BELOVED Newtowncunningham woman Olivia Robb was fondly remembered for living a full and meaningful life, at her requiem Mass yesterday.
Olivia passed away peacefully in Letterkenny University Hospital on Thursday after a brave battle with Motor Neurone Disease.
Her death came just days ahead of her 50th birthday.
The Sligo native was well-known throughout Letterkenny and further afield having worked in Penneys, in the Letterkenny Shopping Centre, for almost 30 years.
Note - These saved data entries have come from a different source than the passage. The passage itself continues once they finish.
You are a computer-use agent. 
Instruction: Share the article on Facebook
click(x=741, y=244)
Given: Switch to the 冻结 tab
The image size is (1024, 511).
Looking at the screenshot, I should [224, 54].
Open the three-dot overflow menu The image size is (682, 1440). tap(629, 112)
Throughout her illness, the staff went above and beyond to support their beloved colleague, organising numerous fundraisers to assist in providing her care.
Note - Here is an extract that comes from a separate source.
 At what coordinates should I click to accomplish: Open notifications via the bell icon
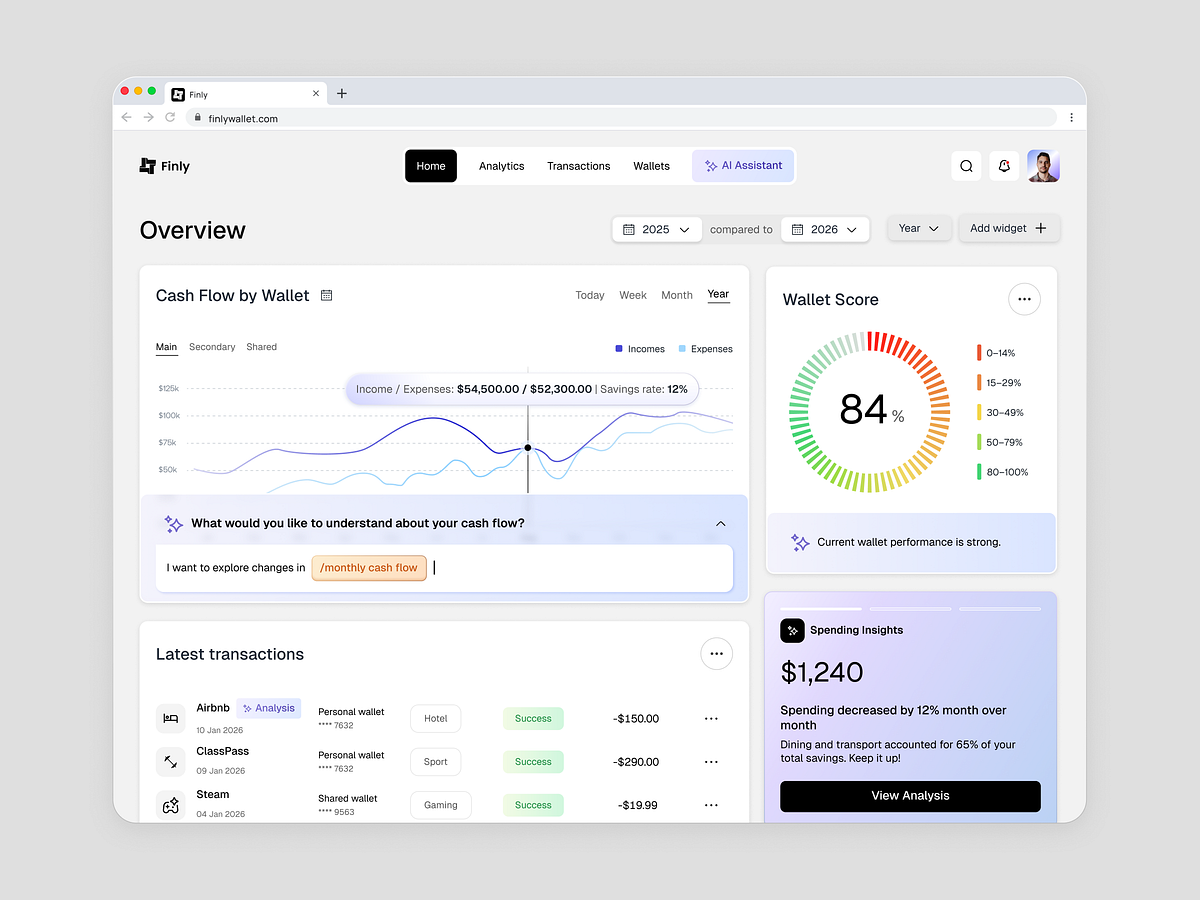coord(1004,165)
Yesterday, hundreds gathered at All Saints Church in Newtowncunningham to bid the mother-of-one a heartfelt farewell.
Born into the Conlon family almost five decades ago, Olivia spent her childhood and teenage years in Sligo.
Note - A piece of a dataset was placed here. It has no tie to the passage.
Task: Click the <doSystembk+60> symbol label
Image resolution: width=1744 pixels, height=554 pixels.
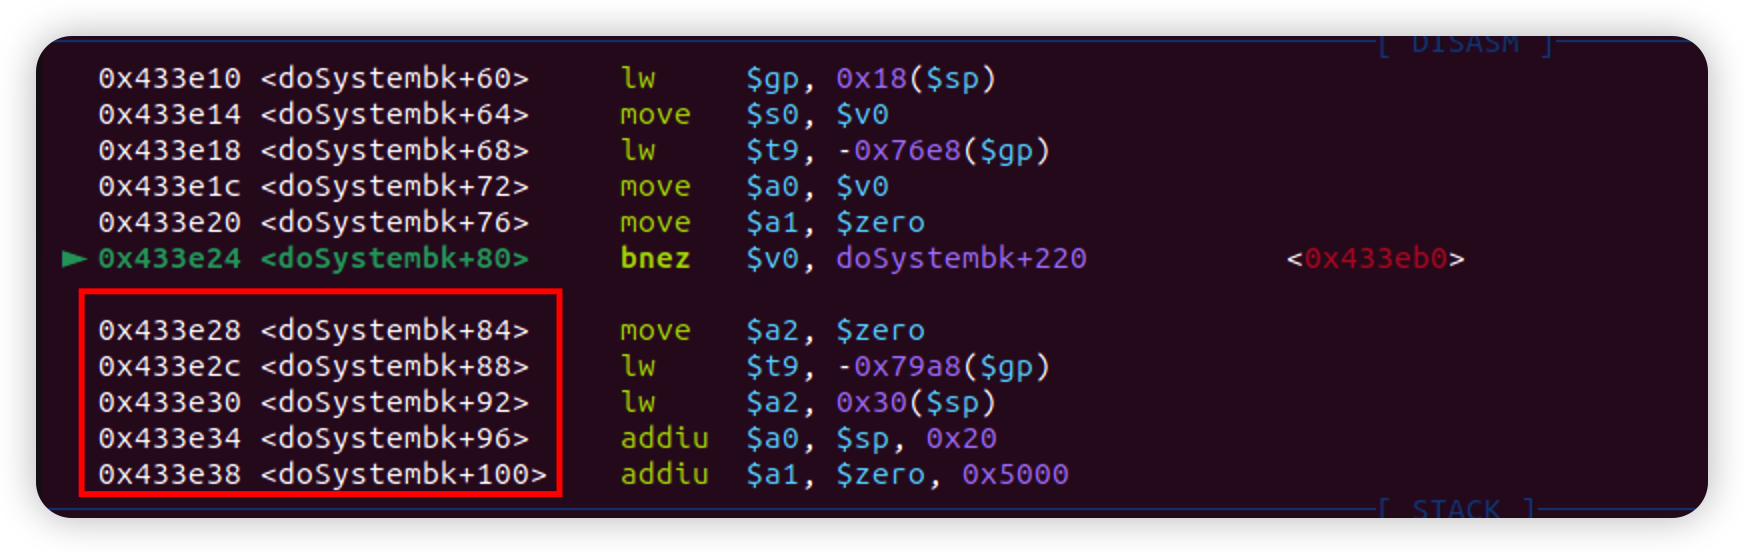Action: (x=395, y=79)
Coming to the county to avail of third level education, she studied in the Regional, now known as the ATU.
While living in Sligo, Olivia worked in Penneys, a role that eventually led to her transfer to the Letterkenny store.
While working here, she met her husband of 22 years, Brendan, during a Christmas night out at the Orchard Inn.
Publicly thanking Brendan at Mass yesterday, Chief Celebrant, Fr Philip Kemmy expressed his gratitude for his dedication as a husband to Olivia.
He said Brendan’s dedication to her, particularly since her diagnosis, has been truly heroic.
“Had you not hit it off that night, then both you and Olivia would have been deprived of the great joy and light of your life together, young Lisa,” he said.
“Lisa, who was and is so loved by Olivia, Lisa, who, at such a young early age, had to carry a lot on her young shoulders.
“I think, Lisa, you have your mother’s blood running through your veins and your mother was made of strong stuff and you are too.”
Fr Kemmy said Olivia carried her illness with remarkable grace.
“When I would visit her, this past year, she would be typing out her sentences using her eyes on a screen and I often thought how tiring on her eyes that must have been,” he said.
“And yet, when you looked at her eyes, they were always smiling.”
Olivia was remembered for loving skin care, lip gloss, holidays away, listening to music, watching the rugby, competing in phone-ins on the radio and her wee Buttons, the family dog.
But most of all, she was remembered for loving her family.
At the end of his homily, Fr Kemmy described Olivia as the “cream of the crop” among Sligo women.
After Mass, burial took place in the adjoining cemetery.
Olivia is predeceased by her mother Teresa and sister-in-law Stephanie.
Deeply missed by her loving husband Brendan and daughter Lisa, her father Bertie Conlon, brothers Tony, Brian and Adrian, sister Ann-Marie Sheridan, brothers-in-law, sisters-in-law, nieces, nephews, aunts, uncles, her devoted Shih Tzu Buttons and a wide circle of family, friends and neighbours.